The practical promise of abolitionist praxis during both ostensibly progressive reformist and more hard line law-and- order moments is made evident by For the Children?, a book that is a significant contribution to the theory and practice of abolitionist political work. Meiners brings together abolitionist, Black feminist, and queer theories to situate the figure of the child and the shifting racialized, gendered, and sexualized contours of this category within historical and contemporary contexts. Meiners draws out the interrelations among sites that consistently are thought of as separate. Meiners explains, “LGBTQ justice work is the struggle against police brutality. The work to end our nation’s reliance on prisons is the work to dismantle white supremacy. Decolonization is gender and sexual self-determination. Fighting for access to educational opportunity is a part of a gender justice movement” (19–20; emphasis in original).

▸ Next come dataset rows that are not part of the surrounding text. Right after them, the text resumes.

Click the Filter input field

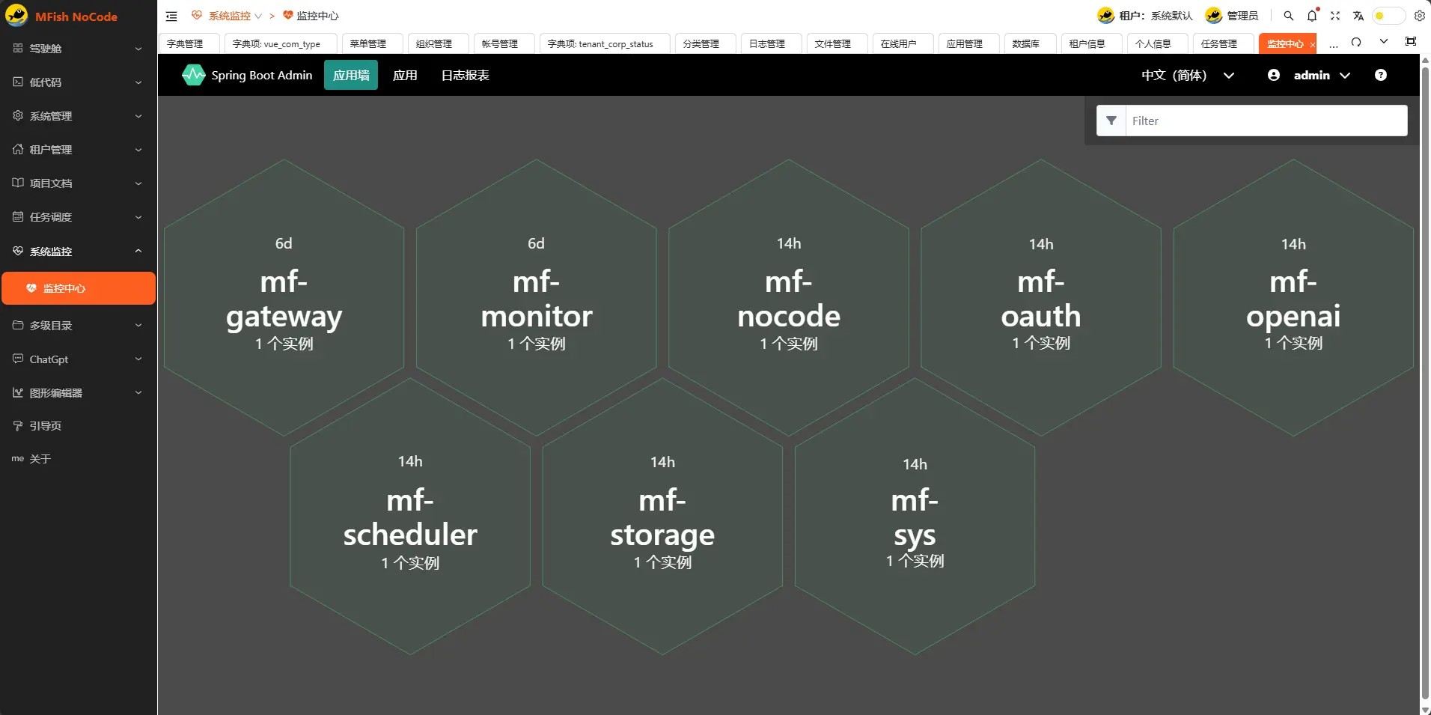tap(1265, 121)
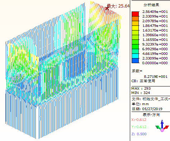Click the 单位: mm unit line
The image size is (170, 141).
click(140, 104)
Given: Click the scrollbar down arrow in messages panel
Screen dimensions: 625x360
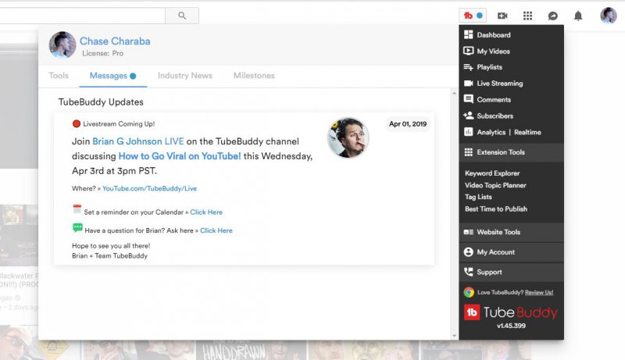Looking at the screenshot, I should pyautogui.click(x=455, y=335).
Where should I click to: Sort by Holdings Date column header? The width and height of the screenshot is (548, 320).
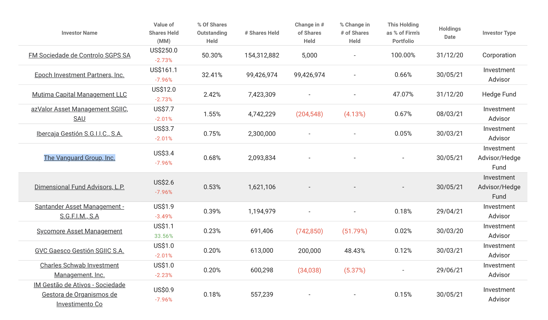click(450, 33)
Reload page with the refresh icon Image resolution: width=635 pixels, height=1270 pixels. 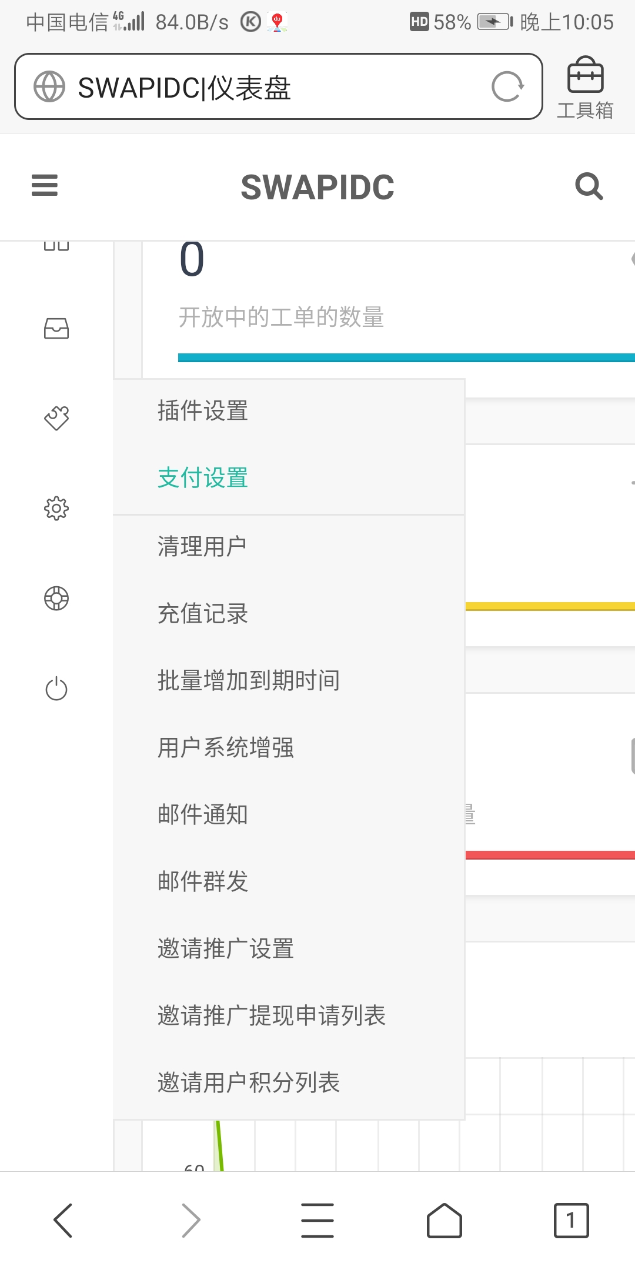tap(507, 87)
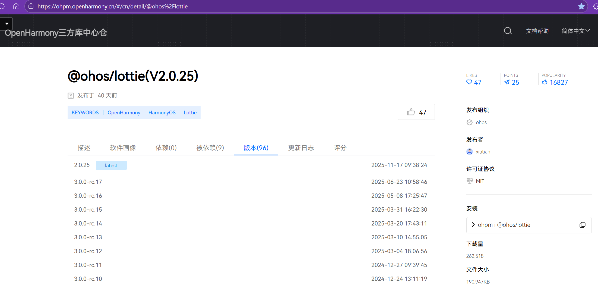The image size is (598, 285).
Task: Click the site info lock icon
Action: tap(31, 6)
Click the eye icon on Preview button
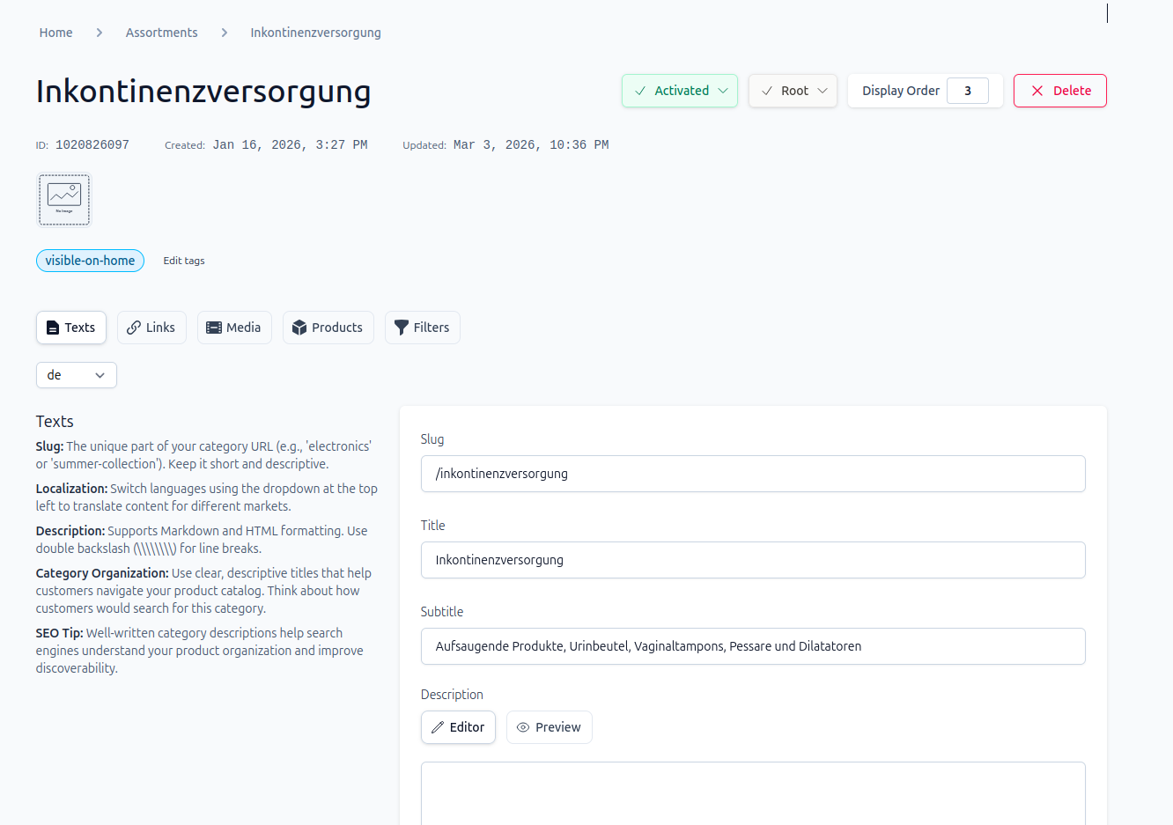This screenshot has width=1173, height=825. (x=523, y=727)
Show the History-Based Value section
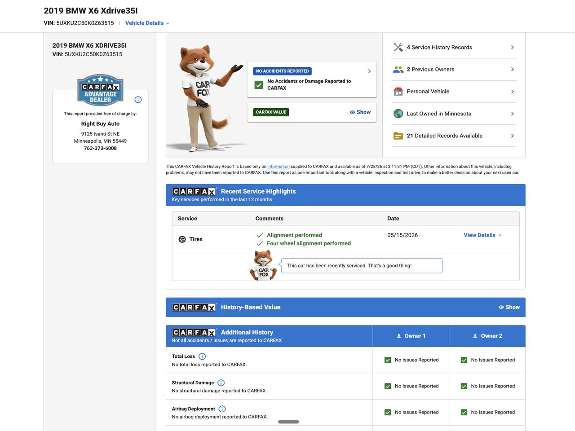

Meiners follows the definitions of abolition developed by Angela Y. Davis and Critical Resistance (CR). For CR, abolition is a “political vision with the goal of eliminating imprisonment, policing, and surveillance and creating lasting alternatives to punishment and imprisonment” (18). In the introduction, Meiners explains why she steers away from the widely used term “mass incarceration,” and instead uses “carceral state,” “prison-industrial complex” (PIC), and “prison nation.” Although “mass incarceration” may signal the immense scope of imprisonment in the contemporary United States, it also obscures how criminalization, policing, and surveillance target particular groups and places. Instead, the idea of a PIC, popularized by CR and other abolitionist organizers, draws attention to the linkages among state, economic, and civil society institutions through which power and money flow and accumulate, and people are sorted, trapped, and governed. “Prison nation,” a concept developed by Black feminist scholar Beth Richie in Arrested Justice, likewise highlights the ways in which policing and imprisonment are not institutions on the margins but are centrally entwined with social welfare, public schooling, and child protection. [End Page 118] Building on Ruth Wilson Gilmore’s work, these institutions are all part of racial capitalism, making the project of abolition one of transforming all the institutions through which the “ideological work of dehumanization and disqualification” take place (19).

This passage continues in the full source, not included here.